§ **Source**
[Libguestfs] [PATCH] file: Zero support for block devices and NFS 4.2

Eric Blake eblake at redhat.com
Mon Jul 30 15:01:47 UTC 2018


On 07/29/2018 07:04 AM, Nir Soffer wrote:
> If we may not trim, we tried ZERO_RANGE, but this is not well supported
> yet, for example it is not available on NFS 4.2. ZERO_RANGE and
> PUNCH_HOLE are supported now on block devices, but not on RHRL 7, so we
> fallback to slow manual zeroing there.
> 
> Change the logic to support block devices on RHEL 7, and file systems
> that do not support ZERO_RANGE.
> 
> The new logic:
> - If we may trim, try PUNCH_HOLE
> - If we can zero range, Try ZERO_RANGE
> - If we can punch hole and fallocate, try fallocate(PUNCH_HOLE) followed
>    by fallocate(0).

§ **Aim of the task**
Reproduce the patch discussion starting at "Eric Blake eblake" and ending at "not support ZERO_RANGE.", substituting "raw devices" for every "block devices".

§ **Excerpted records**

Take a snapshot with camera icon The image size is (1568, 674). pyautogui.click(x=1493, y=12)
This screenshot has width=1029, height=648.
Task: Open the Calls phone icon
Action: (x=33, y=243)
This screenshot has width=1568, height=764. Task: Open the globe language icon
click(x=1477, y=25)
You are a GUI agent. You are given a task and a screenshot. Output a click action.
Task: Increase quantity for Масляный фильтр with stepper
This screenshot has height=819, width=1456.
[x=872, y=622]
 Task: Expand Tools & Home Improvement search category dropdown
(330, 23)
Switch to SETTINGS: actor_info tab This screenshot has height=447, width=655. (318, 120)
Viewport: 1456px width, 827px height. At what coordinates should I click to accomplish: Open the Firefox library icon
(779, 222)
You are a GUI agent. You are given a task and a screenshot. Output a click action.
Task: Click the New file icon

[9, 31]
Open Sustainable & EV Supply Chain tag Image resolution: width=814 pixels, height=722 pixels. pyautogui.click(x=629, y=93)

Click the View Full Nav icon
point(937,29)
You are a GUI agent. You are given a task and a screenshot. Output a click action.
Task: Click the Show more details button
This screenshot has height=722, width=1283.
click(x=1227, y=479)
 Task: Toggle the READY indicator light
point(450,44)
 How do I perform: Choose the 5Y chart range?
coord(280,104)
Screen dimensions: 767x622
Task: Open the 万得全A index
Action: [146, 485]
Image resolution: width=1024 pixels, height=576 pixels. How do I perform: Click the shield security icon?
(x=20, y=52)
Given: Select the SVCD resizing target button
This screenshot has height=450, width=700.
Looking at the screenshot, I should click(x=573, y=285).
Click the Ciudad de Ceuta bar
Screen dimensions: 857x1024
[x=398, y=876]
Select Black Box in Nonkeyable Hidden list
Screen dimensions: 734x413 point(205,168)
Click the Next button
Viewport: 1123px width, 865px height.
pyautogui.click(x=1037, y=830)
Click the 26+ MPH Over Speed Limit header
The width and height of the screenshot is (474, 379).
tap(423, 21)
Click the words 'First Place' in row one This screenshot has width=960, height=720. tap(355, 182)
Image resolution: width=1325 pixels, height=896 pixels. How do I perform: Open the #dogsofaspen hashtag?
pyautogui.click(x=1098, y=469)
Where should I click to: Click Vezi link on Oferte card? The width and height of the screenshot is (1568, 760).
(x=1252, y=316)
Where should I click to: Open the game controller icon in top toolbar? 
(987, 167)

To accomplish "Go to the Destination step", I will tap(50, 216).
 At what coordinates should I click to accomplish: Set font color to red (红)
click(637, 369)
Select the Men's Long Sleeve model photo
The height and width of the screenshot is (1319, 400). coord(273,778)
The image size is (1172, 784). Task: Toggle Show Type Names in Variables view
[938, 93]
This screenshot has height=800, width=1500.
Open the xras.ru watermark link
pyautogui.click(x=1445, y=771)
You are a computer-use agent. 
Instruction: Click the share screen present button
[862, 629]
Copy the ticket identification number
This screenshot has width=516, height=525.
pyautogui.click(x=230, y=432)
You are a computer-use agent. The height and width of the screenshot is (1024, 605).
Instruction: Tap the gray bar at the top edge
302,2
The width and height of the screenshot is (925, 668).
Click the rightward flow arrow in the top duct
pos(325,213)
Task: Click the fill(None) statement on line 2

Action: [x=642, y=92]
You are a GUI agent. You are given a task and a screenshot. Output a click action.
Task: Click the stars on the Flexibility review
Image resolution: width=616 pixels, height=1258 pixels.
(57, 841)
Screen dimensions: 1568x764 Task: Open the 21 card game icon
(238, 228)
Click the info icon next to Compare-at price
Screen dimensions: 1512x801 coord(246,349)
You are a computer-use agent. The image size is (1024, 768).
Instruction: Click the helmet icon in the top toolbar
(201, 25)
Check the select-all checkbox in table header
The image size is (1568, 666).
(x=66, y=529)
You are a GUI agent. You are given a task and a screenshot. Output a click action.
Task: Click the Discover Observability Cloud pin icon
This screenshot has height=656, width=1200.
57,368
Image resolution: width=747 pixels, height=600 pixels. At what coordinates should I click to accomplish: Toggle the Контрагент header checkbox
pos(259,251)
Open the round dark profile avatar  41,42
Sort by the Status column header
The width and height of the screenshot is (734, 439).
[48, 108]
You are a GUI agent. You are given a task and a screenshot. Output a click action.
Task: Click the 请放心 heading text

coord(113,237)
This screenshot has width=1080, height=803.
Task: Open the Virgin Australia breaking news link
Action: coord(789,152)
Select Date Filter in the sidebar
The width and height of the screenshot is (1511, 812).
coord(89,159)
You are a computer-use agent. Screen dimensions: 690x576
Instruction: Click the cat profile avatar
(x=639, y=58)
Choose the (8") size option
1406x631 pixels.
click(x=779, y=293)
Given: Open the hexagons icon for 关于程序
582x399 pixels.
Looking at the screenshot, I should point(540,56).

§ **Task response**
Eric Blake eblake at redhat.com
Mon Jul 30 15:01:47 UTC 2018


On 07/29/2018 07:04 AM, Nir Soffer wrote:
> If we may not trim, we tried ZERO_RANGE, but this is not well supported
> yet, for example it is not available on NFS 4.2. ZERO_RANGE and
> PUNCH_HOLE are supported now on raw devices, but not on RHRL 7, so we
> fallback to slow manual zeroing there.
> 
> Change the logic to support raw devices on RHEL 7, and file systems
> that do not support ZERO_RANGE.